Processo Administrativo é o procedimento usado para apuração de infrações administrativas e imposição da respectiva penalidade. Deve ele seguir o due process of law e o contraditório, assim como assegurar a ampla defesa à pessoa processada, de modo a evitar-se que possa servir como instrumento de arbítrio e perseguições.
Cada estatuto pode prever um procedimento diverso para o processo administrativo, o qual, no entanto, deve ser estritamente seguido para a legalidade da aplicação da penalidade, não podendo haver procedimentos diversos para uma ou outra categoria de servidores, sob pena de inconstitucionalidade, por ofensa aos princípios da isonomia e do devido processo legal.
Portanto, somente através do processo administrativo, que resguarde a ampla defesa e o contraditório, é possível a aplicação de qualquer penalidade administrativa, para que não se mostrem feridos os preceitos constitucionais.
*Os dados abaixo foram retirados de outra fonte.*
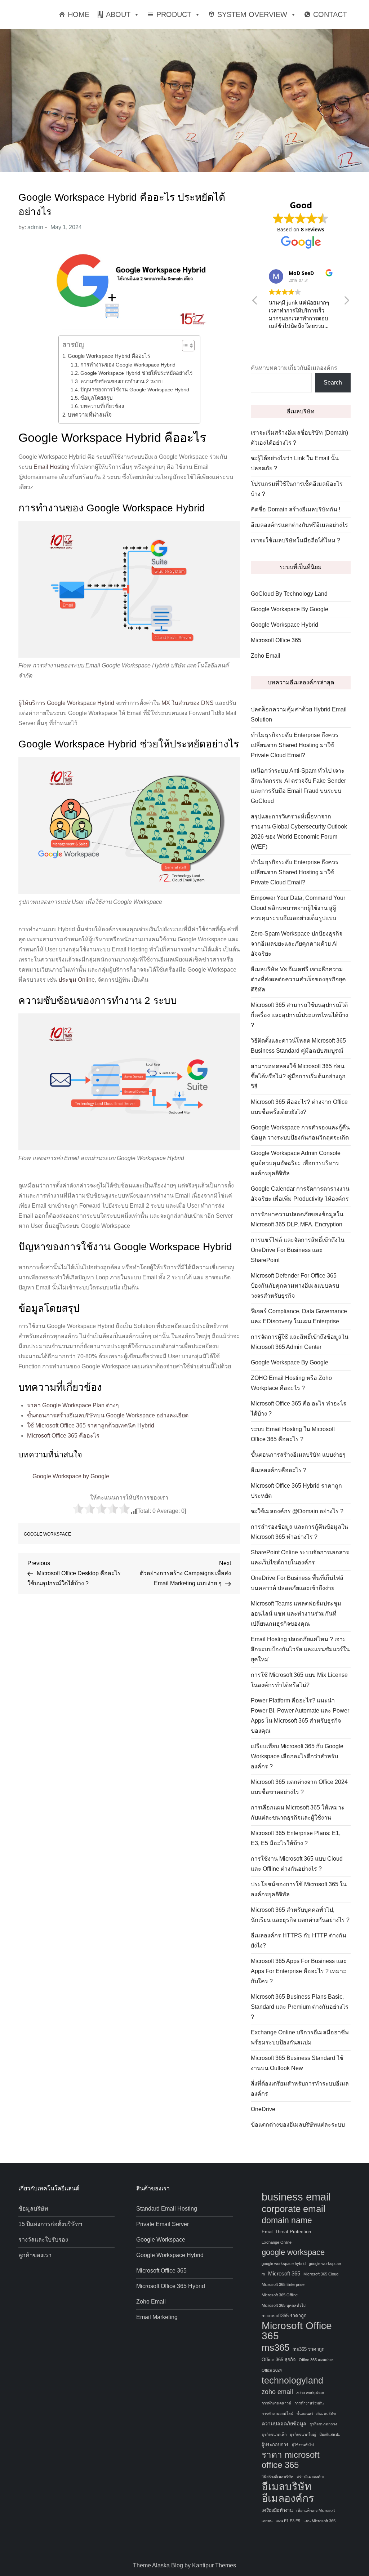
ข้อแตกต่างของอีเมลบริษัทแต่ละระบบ (298, 2125)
3 – Do contraditório, da ampla defesa e do devido processo legal

3.1 – Das Disposições Constitucionais

O Brasil, como um Estado Democrático de Direito, preserva a igualdade entre seus cidadãos e assevera que um dos seus termos é a necessidade do resguardo do contraditório e da ampla defesa aos litigantes em processos judiciais e administrativos.
Assim dispõe o Texto Constitucional:

“Art. 5º Todos são iguais perante a lei, sem distinção de qualquer natureza, garantindo-se aos brasileiros e aos estrangeiros residentes no País a inviolabilidade do direito à vida, à liberdade, à igualdade, à segurança e à propriedade, nos termos seguintes:
(Omissis)
LV – aos litigantes, em processo judicial ou administrativo, e aos acusados em geral são assegurados o contraditório e ampla defesa, com os meios e recursos a ela inerentes;”.

Mais adiante, a Constituição especialmente resguarda aos servidores públicos a estabilidade, após dois anos de efetivo exercício, a qual só poderá ser suprimida mediante sentença judicial transitada em julgado ou mediante processo administrativo em que seja assegurada a ampla defesa.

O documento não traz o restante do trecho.